Kabyle is a thriving language in Algeria, Morocco, and Tunisia. It is spoken by about 6,819,200 people worldwide, the vast majority of them in Algeria, where it is an official national language. In Algeria, it is used by people in all walks of life, alongside Arabic and French. The main writing system is a Latin script-based orthography, but a native writing system called Tifinagh is also sometimes used.

Language Typology

Kabyle belongs to the Northern Berber languages, in the Berber branch of the Afroasiatic family. The Semitic languages, such as Arabic, belong to this family, as do a number of others, like Beja. It is a fusional inflecting language with markers for gender on nouns and for tense, aspect, person, gender, and number on verbs. Prefixes and suffixes are used, sometimes in the form of cirumfixes, as in the name of the language (Taqbaylit).

Corpus collection

It will be easy to find examples of Kabyle, since the language is so widely spoken and is considered an official language in Algeria. There is also a Kabyle edition of Wikipedia:


Lastly, I would be interested in working on Lakota.
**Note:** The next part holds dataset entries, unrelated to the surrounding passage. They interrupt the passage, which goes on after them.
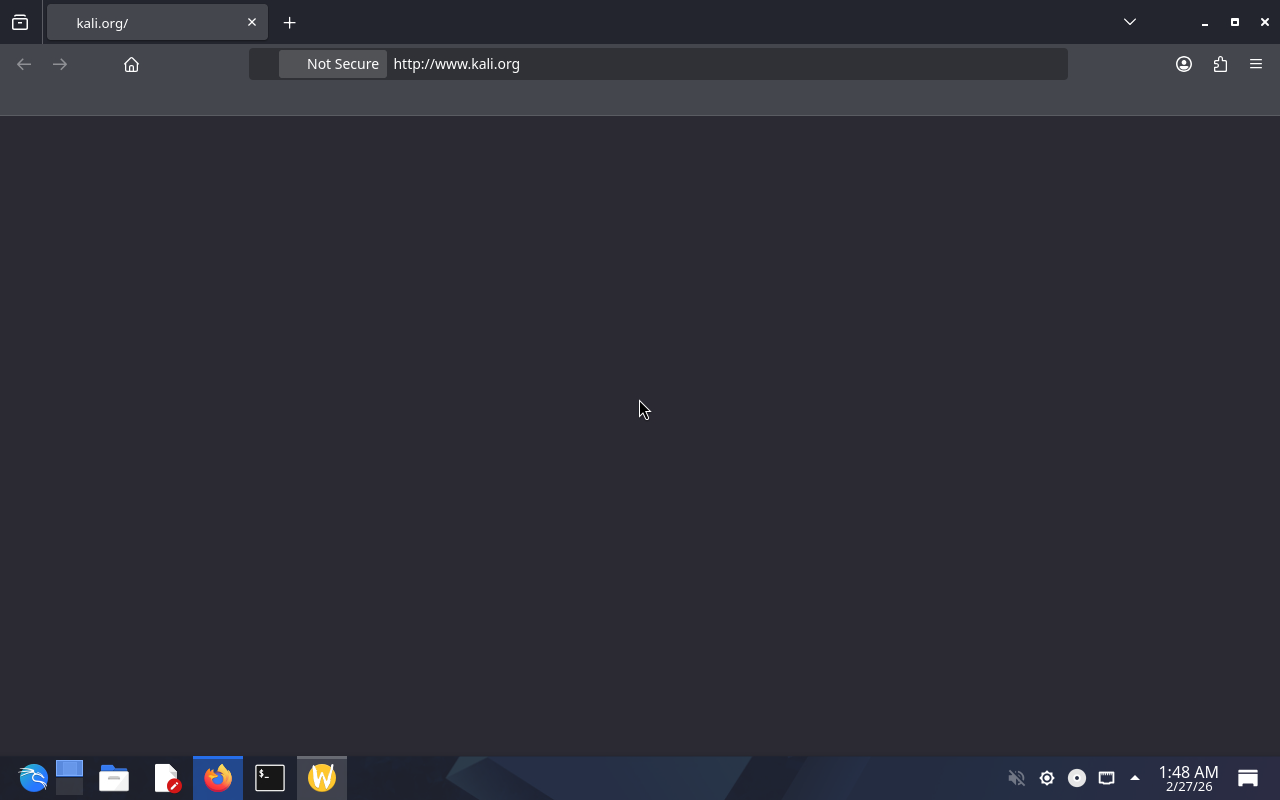Screen dimensions: 1280x800
Task: Open a new tab with plus button
Action: [289, 22]
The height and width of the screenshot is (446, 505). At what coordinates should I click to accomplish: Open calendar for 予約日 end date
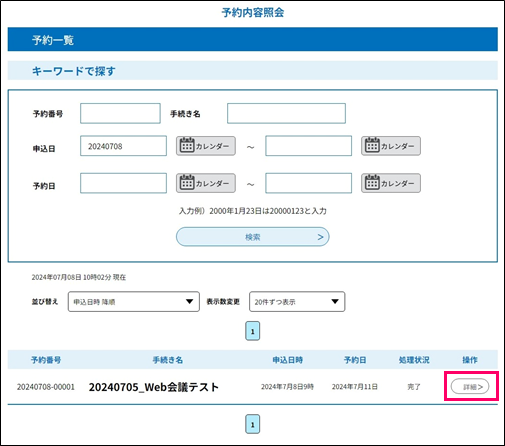pos(391,183)
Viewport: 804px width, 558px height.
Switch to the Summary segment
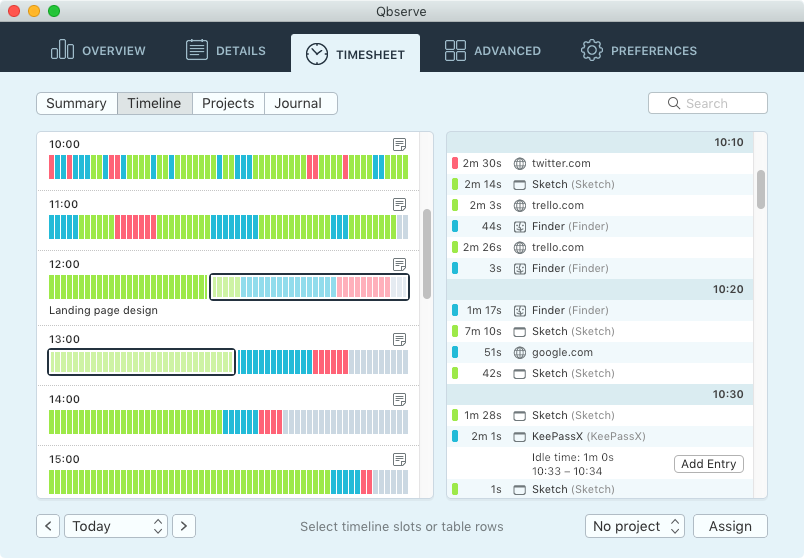[77, 104]
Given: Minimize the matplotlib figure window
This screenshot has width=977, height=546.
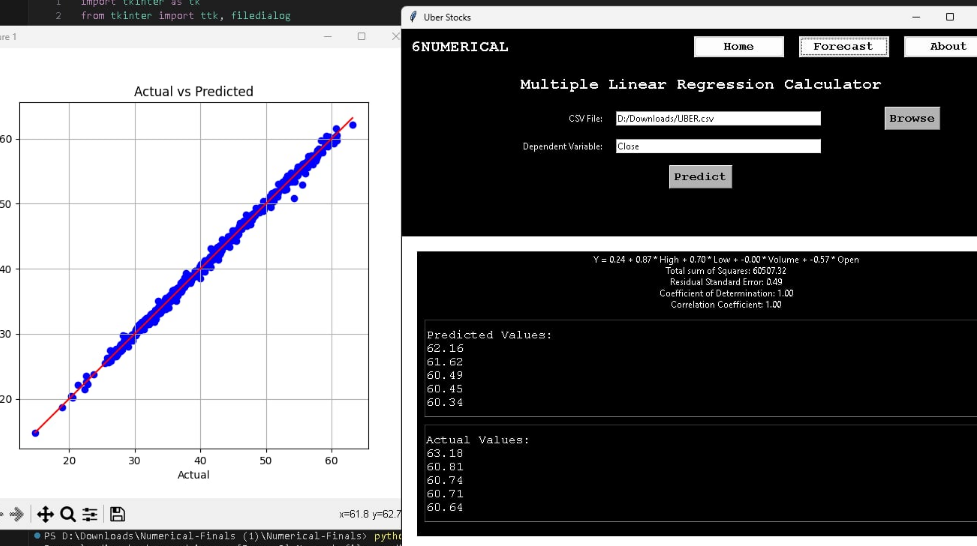Looking at the screenshot, I should (x=327, y=36).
As an Indigenous language of the Americas, helping create new resources for Lakota seems like a good way to further the cause of the language and the people who speak it. Of course, allyship in this issue is deceptively subtle, as seen in the article about Mapuche. As such, building a Lakota program should be done sensitively and would ideally go along with an understanding of the Lakota discourse surrounding the language.

ISO 639-3: lkt

Language Background

Like many Indigenous languages of the United States, Lakota has seen a number of suppression efforts over its history, since the arrival of Europeans. These efforts have taken their toll on the language: out of more than 100,000 Lakota, only 2,200 speak Lakota; moreover, only 100 of these are L2 speakers, meaning that the future of the language could be bleak. To counter this, there is a revitalization movement among Lakota people that has resulted in a growing number of young L2 speakers. The orthography is Latin script-based, with a number of special characters.

Language Info

Lakota is an inflecting language with SOV word order. It is also largely postpositional. Lakota is considered by some to be a variety of the Sioux language, itself a member of the Western Siouan branch of the Siouan-Catawban language family. Prefixes and suffixes are used, marking person, number, and categories like causative and comparative.

Corpus collection

The Wikipedia page for Lakota, listed above, has numerous resources where large amounts of text in Lakota can be found, including the website of the Lakota reclamation project, as well as a translated version of the Book of Common Prayer.